'The gap between govt and us'
2008-09-29 12:35
Steven Friedman
Some time after the next election, we will begin to gain a clearer sense of where the choices of political leaders will take us over the next ten years.
The signs suggest that the in-fighting in the ANC has alienated many voters. But South Africans are far more loyal to parties than citizens of many other new democracies and so it seems likely that the ANC will still win next year with a large majority. Much will depend on how its leaders interpret this.
They may decide that they don't have too worry much about retaining voter support. In that case, the bickering and jockeying for power we have seen this year will continue into the decade, largely paralysing the governing party.
This will affect citizens less than some people seem to think. The war talk we have heard this year is sparked by internal ANC battles, not by a desire to impose the ANC's plans on everyone else. This means that continued ANC in-fighting may well leave the rest of us (whether or not we vote ANC) to our own devices.
If this happens, businesses, the professions and other parts of our social and economic life will face far less government interference than many expect. But this license to continue business as usual may be very costly in time, because it will mean that our pressing problems will not be addressed.
Government and the society
Our high levels of poverty and the many social challenges we face - in education and health, to name the two most obvious examples - mean that, if we stand still, we will slowly go backwards. This is the likeliest cost of continued government by a ruling party concerned more with its internal battles for power and position than with addressing society's problems.
But this is not the only possible ANC reaction to next year's election. Its leadership may recognise that the governing party has alienated many supporters and that, if people do continue to vote for it in large numbers, this is only because many feel they have no alternative.
And, if leaders draw this conclusion, they may well start to deal with the biggest problem which has afflicted our politics in recent years - the gap between the government and the society.
When we look back a decade from now, we may realise that the lesson of the Mbeki years was that it does not matter how many smart, university educated, people are in government, nor does it matter how many technical experts the government has, but if government is out of touch with the key actors in society and with grassroots citizens, then whatever it tries will not work.
All governments need citizens to work with them if they are to achieve their goals - governments also cannot serve citizens unless they know what people want.
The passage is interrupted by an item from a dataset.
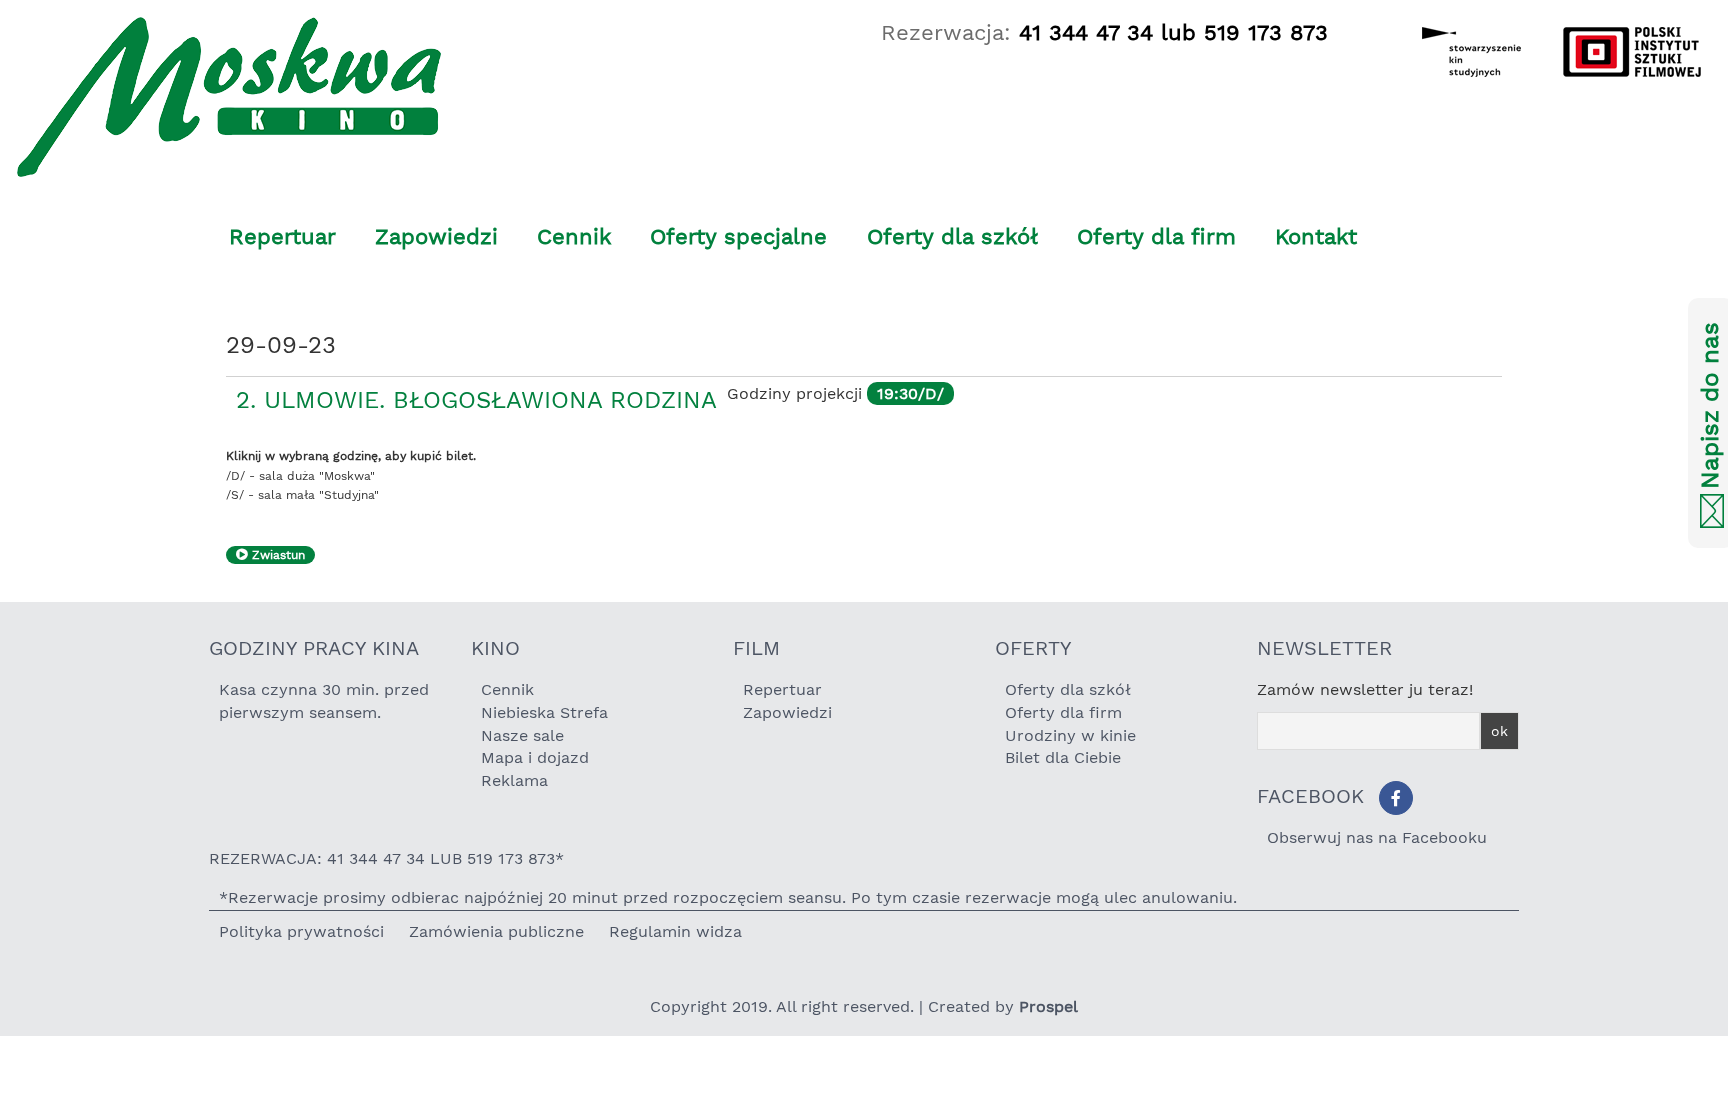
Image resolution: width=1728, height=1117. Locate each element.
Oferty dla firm (1156, 236)
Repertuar (282, 236)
The reason we have not done better at fighting poverty, for example, is the massive gap between what citizens on the ground want and do, and what government thinks they want and do.
The likeliest pattern is...
If the ANC leadership realises this, the next ten years may see attempts to work more closely with business, labour and other social actors. They would also then see a far more serious attempt to give grassroots citizens in the shack settlements, country areas and townships a real say so that government knows what they want and they feel able to work with it.
The result would not be Utopia or anything like it - we have many challenges and conflicts and they will not disappear in the next ten years. But it would be a government and a society better able to deal with its problems, one which would not only be a stronger democracy, but a society with more capacity to face its challenges and to begin to deal with them, because political leadership would not be trying to wish the country's conflicts and challenges away, but would be providing channels to deal with them.
In the real world, life is not as simple as this analysis seems to suggest: the likeliest pattern for the next ten years is a messy mix of the two choices discussed here.
By 2018 we will not, therefore, have lurched into disaster, nor will we have begun to beat all our problems. But, the more political leaders lean towards the second option, of reconnecting with the people, the more we will be able to move away from the bickering of the present to a more productive politics.
Steven Friedman is a research associate at Idasa and visiting professor of politics at Rhodes University. He is also a newspaper columnist and a media commentator on South African politics.